«Caro Michele» di Natalia Ginzburg è un romanzo epistolare che dipinge un affresco struggente delle dinamiche familiari e dell'incomunicabilità emotiva. Al centro della narrazione vi è Michele, un giovane irrequieto e sfuggente, le cui vicende — dal vivere in scantinati con amici enigmatici al suo matrimonio in terre lontane e alla morte in circostanze misteriose — vengono rivelate attraverso le lettere scambiate tra la madre, i fratelli, gli amici e le amanti. Queste missive, pur provando a tracciare la sua esistenza, falliscono nel cogliere la sua essenza, i suoi bisogni e i suoi dolori più profondi, lasciando la madre e gli altri personaggi nell'impossibilità di comprenderlo veramente.

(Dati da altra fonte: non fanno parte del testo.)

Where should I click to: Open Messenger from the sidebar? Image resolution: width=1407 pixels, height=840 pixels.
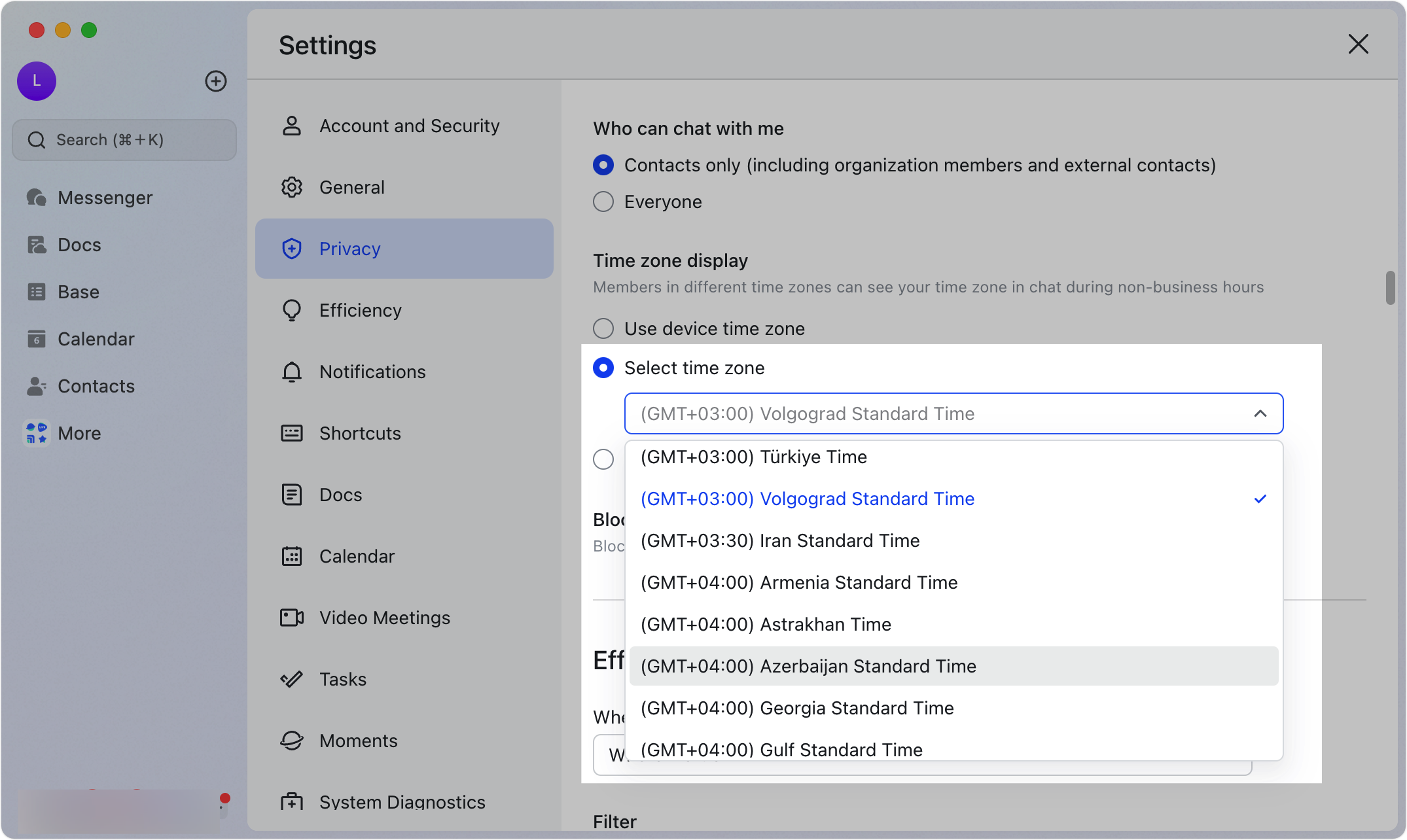click(x=105, y=197)
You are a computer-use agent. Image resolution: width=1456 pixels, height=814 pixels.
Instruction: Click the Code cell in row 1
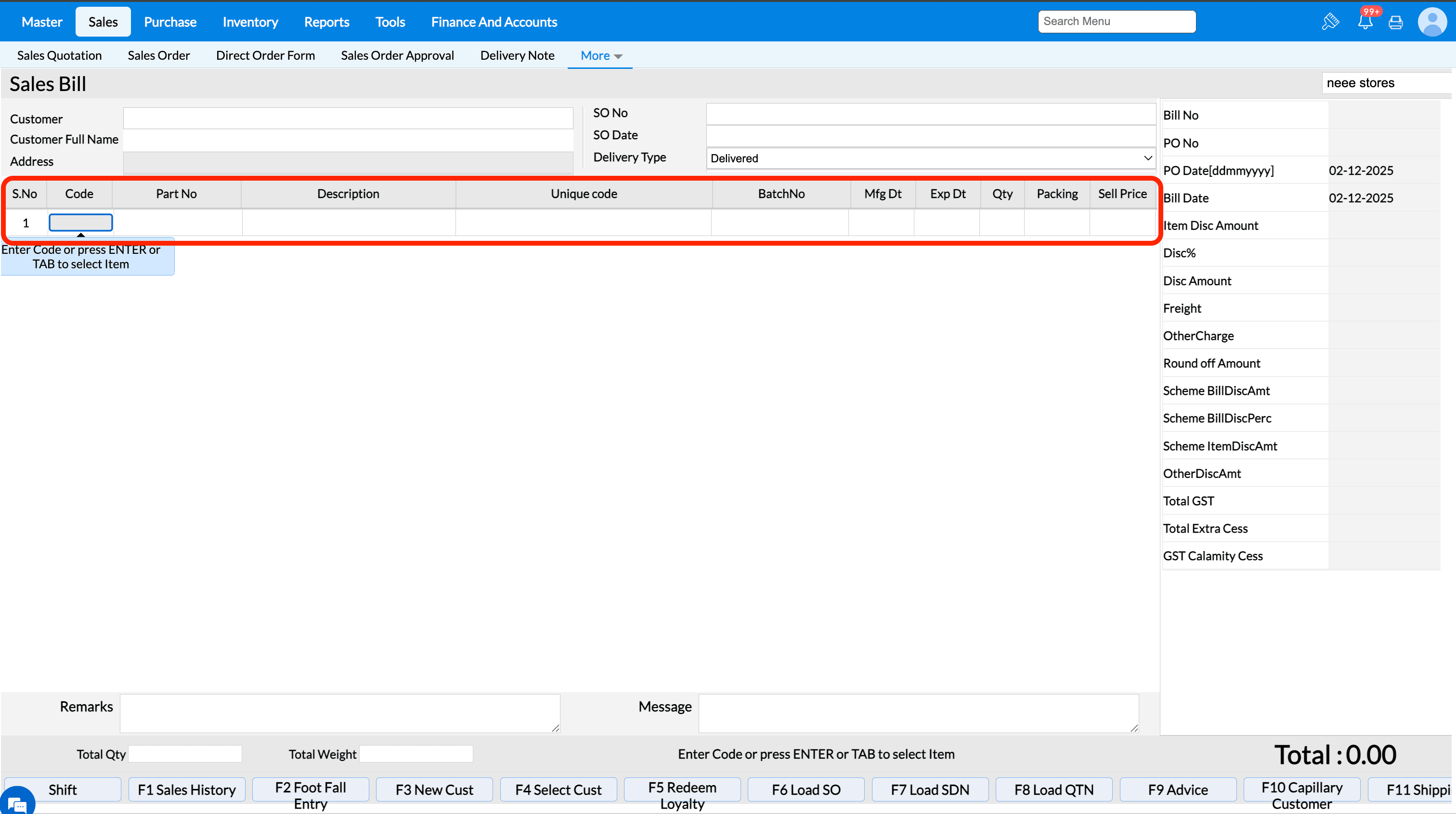[x=80, y=223]
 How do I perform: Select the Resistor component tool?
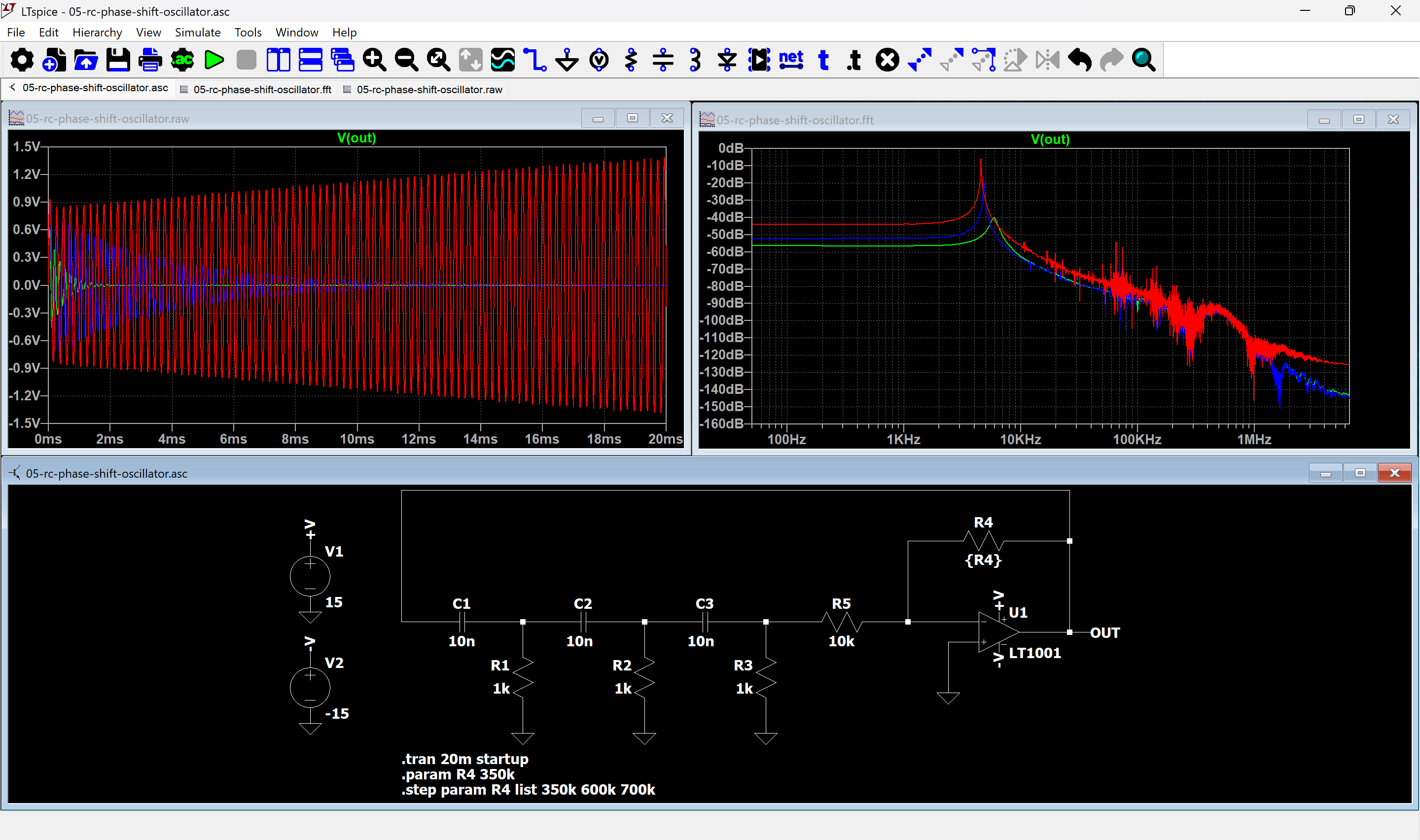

La Ginzburg utilizza la forma antica dell'epistolario per esplorare temi a lei cari: la famiglia, il divario generazionale, la presenza e l'assenza, e soprattutto la profonda solitudine. Ogni lettera diventa un monologo, una testimonianza di legami fragili e di un dialogo che non riesce più a stabilirsi, rivelando un vuoto comunicativo che assorbe i personaggi e rende i sentimenti insondabili e sfuggenti. Il romanzo è una potente meditazione sull'incapacità umana di connettersi davvero.
Critical Reception
"Riconosciuto come un capolavoro della letteratura italiana del Novecento, "Caro Michele" è una profonda indagine sull'alienazione e sull'incomunicabilità che permeano i legami umani."
Adaptations
Il libro è stato adattato nel film "Caro Michele" del 1976, diretto da Mario Monicelli, con Mariangela Melato e Delphine Seyrig.